Anywho, we went away to different universities promising to make it work, only for her to get together with someone else and seemingly forget about me after about 3 weeks. How can one go from SUCH emotional intensity to nothing SO quickly? She had told me in the past that she was afraid she would "mess things up", that she "always self-sabotages" and wished we could have met at a different time in our lives. I believe that I was developing truly loving feelings for her, whereas suspect that she was simply infatuated/in lust.

We were highly attracted to one another to begin with and were intimate quickly and often (to an extent neither of us had really known).
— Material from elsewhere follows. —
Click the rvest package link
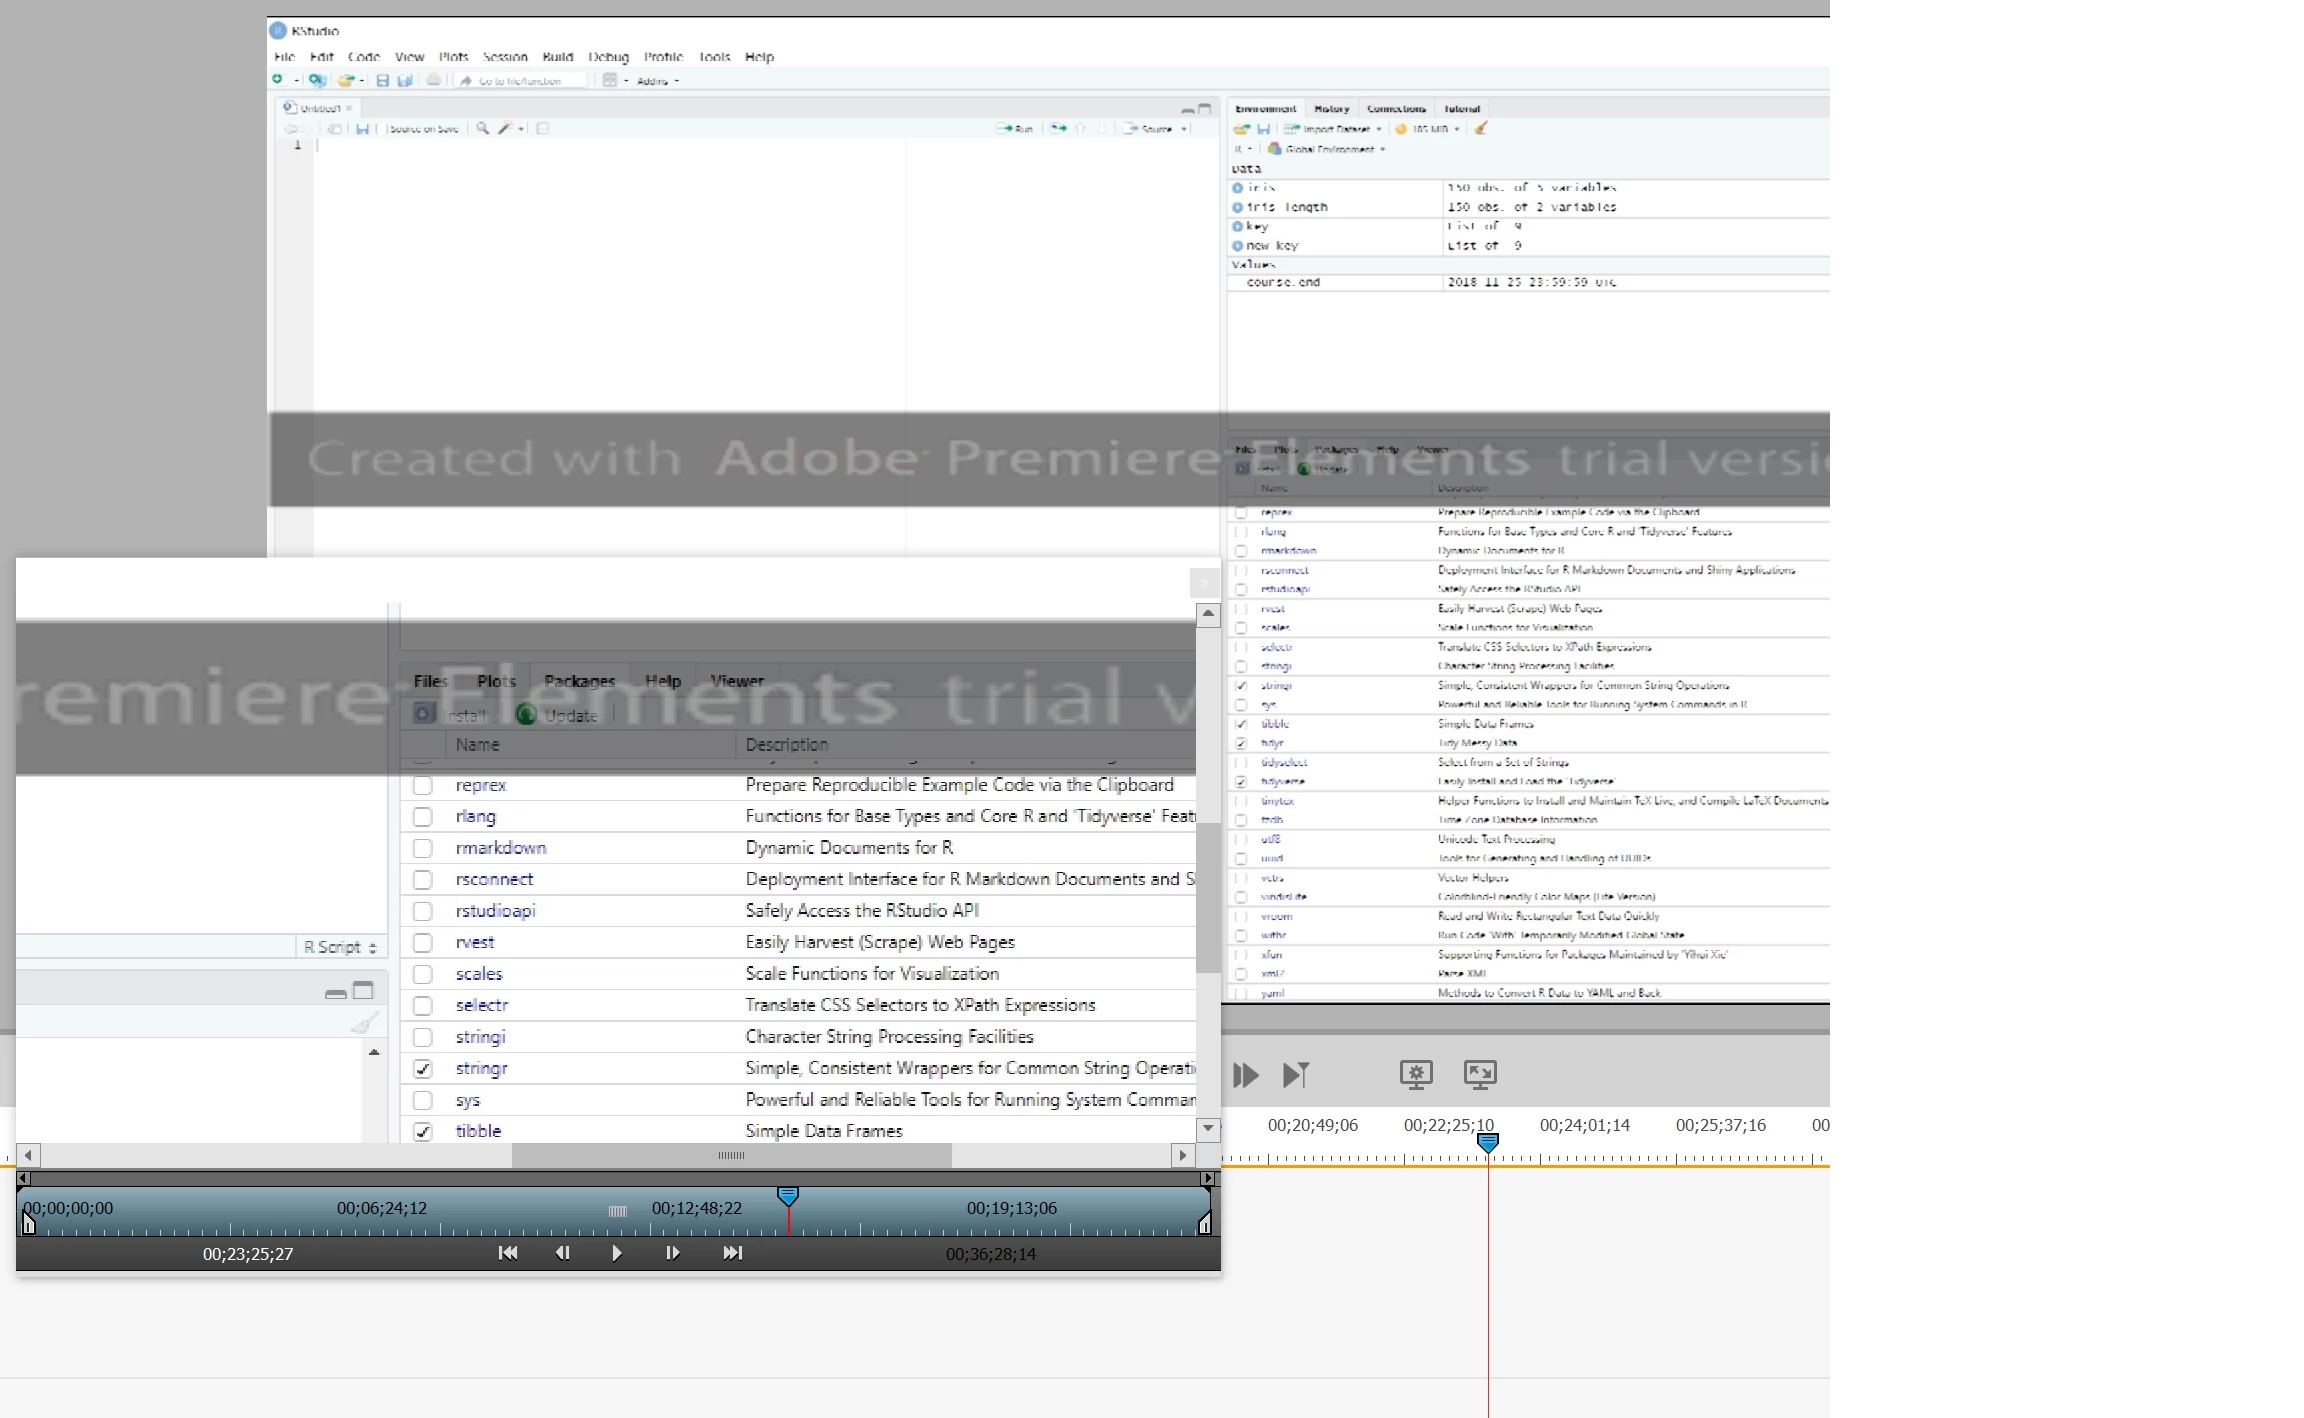The height and width of the screenshot is (1418, 2304). pyautogui.click(x=475, y=942)
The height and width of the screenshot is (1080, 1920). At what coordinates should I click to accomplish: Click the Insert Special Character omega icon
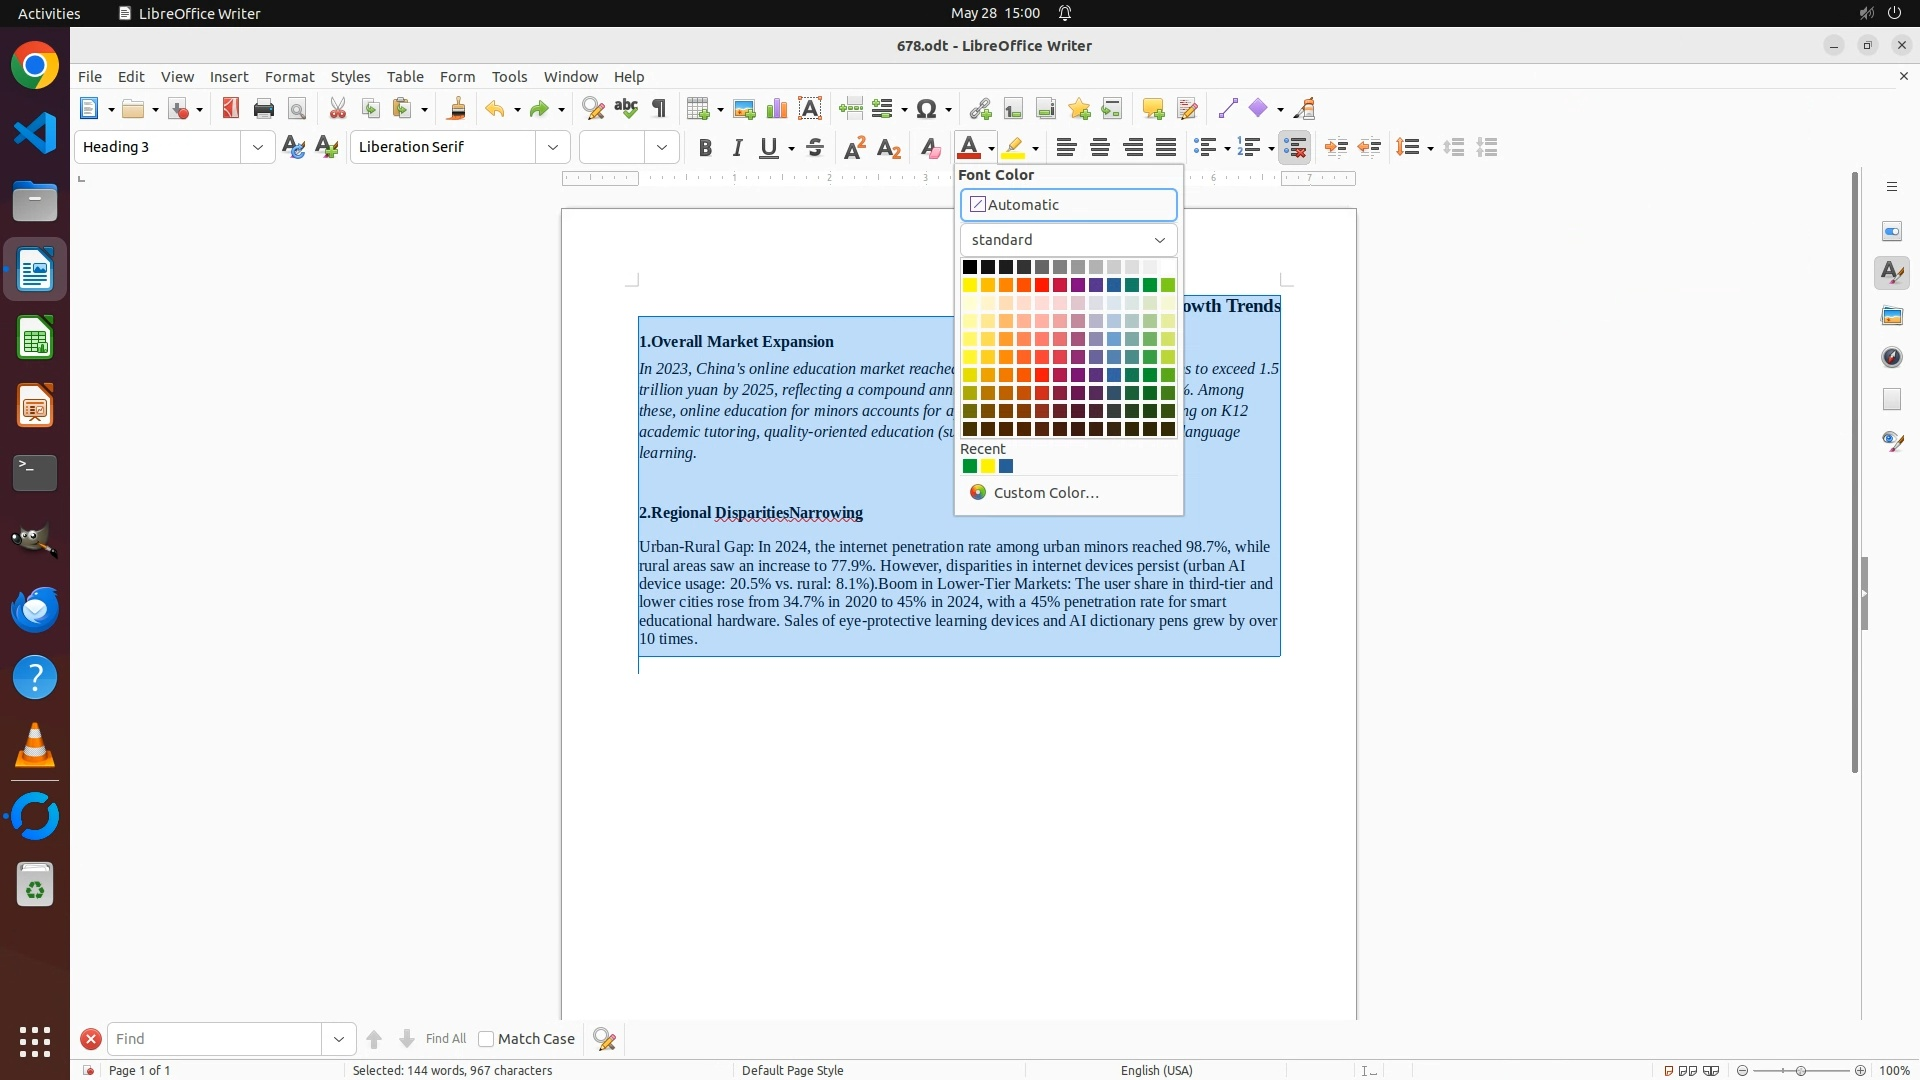pos(927,109)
Besides this intimacy, there were emotional conversations regarding our emotional issues and family problems but not much common ground in terms of conversation besides.

I keep telling myself that in order for things to have fallen apart so quickly, she must have hugely preferred this other guy... It seemed when we broke up that she had completely forgotten what it was like to be with me - after some time and emotional discussion, she became extremely emotional and said "I don't want to say goodbye, this isn't goodbye, just goodbye for now", so it seemed as though on some level she still cared... Is it possible for some people to just suppress or forget? Or was it an infatuation? Can such a relationship fall apart so quickly when the chemicals involved dissipate?

Submitted: 1 year ago.
Category: Relationship
Expert:  therapist325 replied 1 year ago.
Customer:

Hello-hoping I can help with your question a little. It sounds like you are confused by the intense emotions she presented with that then just seemed to fall off when she met someone else. There is definitely a couple of things that may be going on. It is possible for her to show such intense attachment and then drop it. Some people have what is called "love addiction" which is where they are attached to that strong intense feeling of love, but when that disapates they then move on to find the next person to give that feeling. Kind of like what you mentioned. It is also really interesting that you mentioned she said that she tends to self sabotage. This may be a case of that. She had strong emotions but when she realized how much she cared for you she sabotaged the relationship by finding someone else. When she told you about self sabotage what did she say about her history with it? Did she have any experiences in her past of men disappointing her, abandoning her or hurting her? She may be on a defensive mode which is leaving before someone can hurt her. Did she give any indications of prior hurts with relationships?